Four Steps Towards Connection
In my last post, I wrote about feeling alone in my crowded church, and my search for connection. We saw that Paul instructed Titus to teach men and women to pursue intimate, discipleship relationships with other men and women, so that they would adorn the doctrine of God our Savior (Titus 2:10). I confessed that my marriage alone was not filling this need for an intimate connection. Although I have a meaningful relationship with my husband, I still craved more. It was through my prolonged study of Titus that I understood I needed women who would know me and love me well enough to point out when I am wrong, to call me on my insecurity, to encourage me in the gospel, and to pray for me.
We all need these relationships for our good and our growth. But maybe you aren't sure how to get there. There are four things I think are necessary to develop these kinds of friendships.
If you do not currently have these type of relationships, but desire to, first pray. Ask the Lord to open your eyes to one or two women with whom you could develop this kind of relationship. Ask him to help you be on the lookout, and to give you the courage to step outside of yourself and pursue it.
I spent a lot of years sitting in the back of the church and keeping quiet in my Bible Study small group, just waiting. I was waiting for someone else to pursue me for this kind of friendship. I was afraid to ask – it seemed weird. And to be quite honest, I suffered from the false belief that no one would want to know me.
If you are thinking that about yourself, let me tell you that is a lie. You are an image-bearer of God, and you should be known. More so, God has called and empowered you to love others. So, don’t wait for them to come to you. If there is a woman with whom you would like to pursue a deeper friendship with, ask her.
Yes, it might feel awkward. And yes, there will be times when the woman you talk to will respond with a “no,” or “I can’t right now,” or even “yes” but then she doesn’t follow through. That’s okay. Don’t give up! I think you will be surprised how many others are desiring the same deeper connection. But, someone has got to make the first move.
Ask someone if she would meet you for coffee, if she wants to come over and play games with you and your family. Ask if she wants to get together and read 1 John with you.
Once you have taken that initiative, don’t stop there! We are all busy people. We all have things – children, aging parents, work, ministry, laundry –oh my word, the laundry – it never ends! But be intentional about seeking to grow that friendship.
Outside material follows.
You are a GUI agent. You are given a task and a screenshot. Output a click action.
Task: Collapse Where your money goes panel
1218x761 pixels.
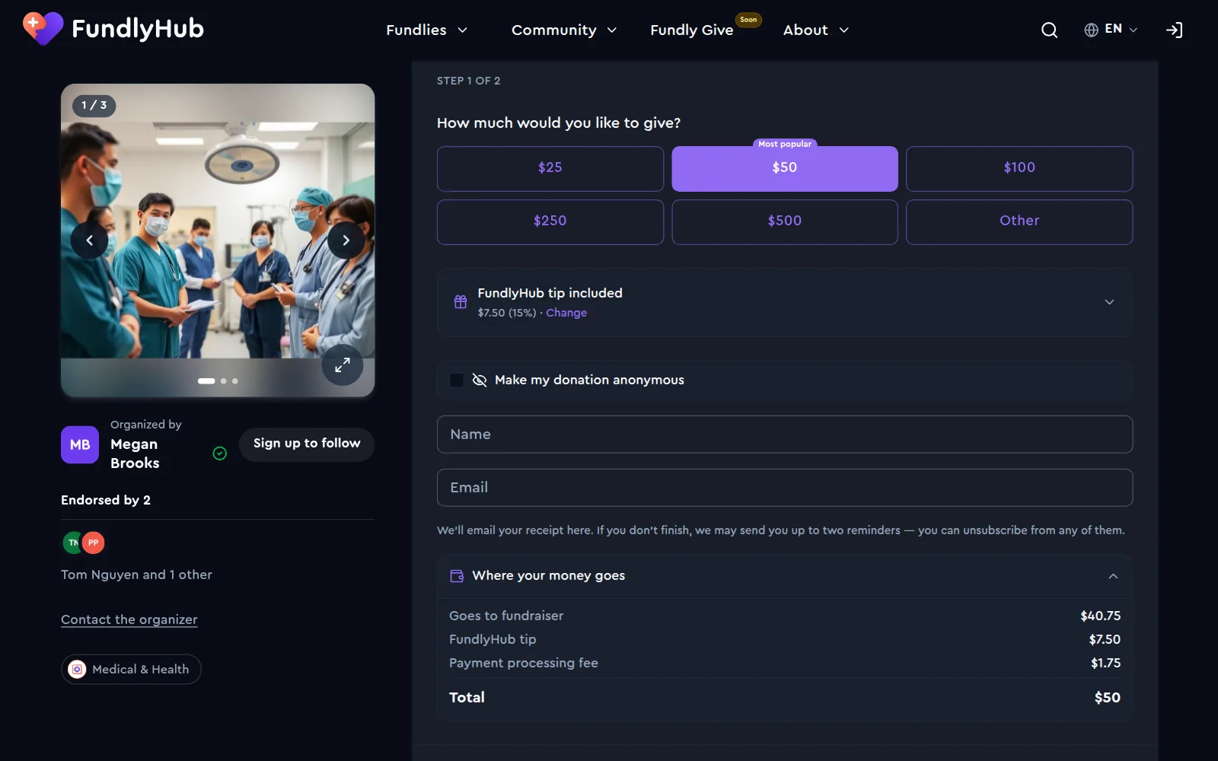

Take advantage of technology. Email, texting, and here’s an idea – call them! (Does anyone ever really do that anymore?) Use technology as a supplement to your face-to-face encounters throughout the week, but don’t let that become a substitute for regular face to face time together. Intimacy is not going to be borne out of technology alone.
Be intentional about connecting with multiple ages and stages. We all have someone who is ahead of us on the path -women who have been walking faithfully for years. We also all have women in our lives who are behind us on the path - they have younger children, no children, they are newlyweds, unmarried, college age. We need both. The model in Titus 2 is most certainly an inter-generational one.
Now that you have pursued this relationship, it is time to tear down the walls, throw open the windows, and let them in! Dare to let them see you – warts, weaknesses, and all. We are all perfectionists of some kind and afraid to expose our perceived weaknesses to others. My house is too messy, my kids are too unruly, my life is too chaotic... don't let these fears or excuses get in the way. Your new friend is not coming over to your house to inspect whether you are clean enough to be her friend. She just wants to know you and be known by you. She’s craving real, authentic relationship with you.
A great way to foster this intimacy is to be in the Word together. Of my closest friends, most of them have developed greater intimacy over the study of Scripture. This is easier to do if you are already in a women’s Bible study together. If you aren’t in one, and for some reason you can't join one, commit together to the same reading plan and discuss what you are reading. There are really great ones out there. I am using The Bible Project’s reading plan. Or you can use the book One to One Reading by David Helm. Nothing I have found has the ability to knit together the hearts and minds of women better or stronger than a shared love and pursuit of understanding our God through his Word.
Another way to build intimacy is to pray together. I have tried to make it a regular habit to text my prayers to my closest friends so they can see the words being lifted up on their behalf. One friend is really good at checking in every Monday and asking how she can specifically be praying that week. And she doesn’t just ask for circumstantial requests, but has learned enough about my struggles with sin that she can ask about those as well.
I have, in just a few years of acknowledging the need for these types of friendships, gone from feeling alone in a full room at church, to knowing and being known by some amazing women who love Jesus and desire my growth and maturity in faith. And my craving has changed from craving connection to desiring the same for these women.
So pray, ask, and step outside of yourself. Pursue these relationships. Know and be known.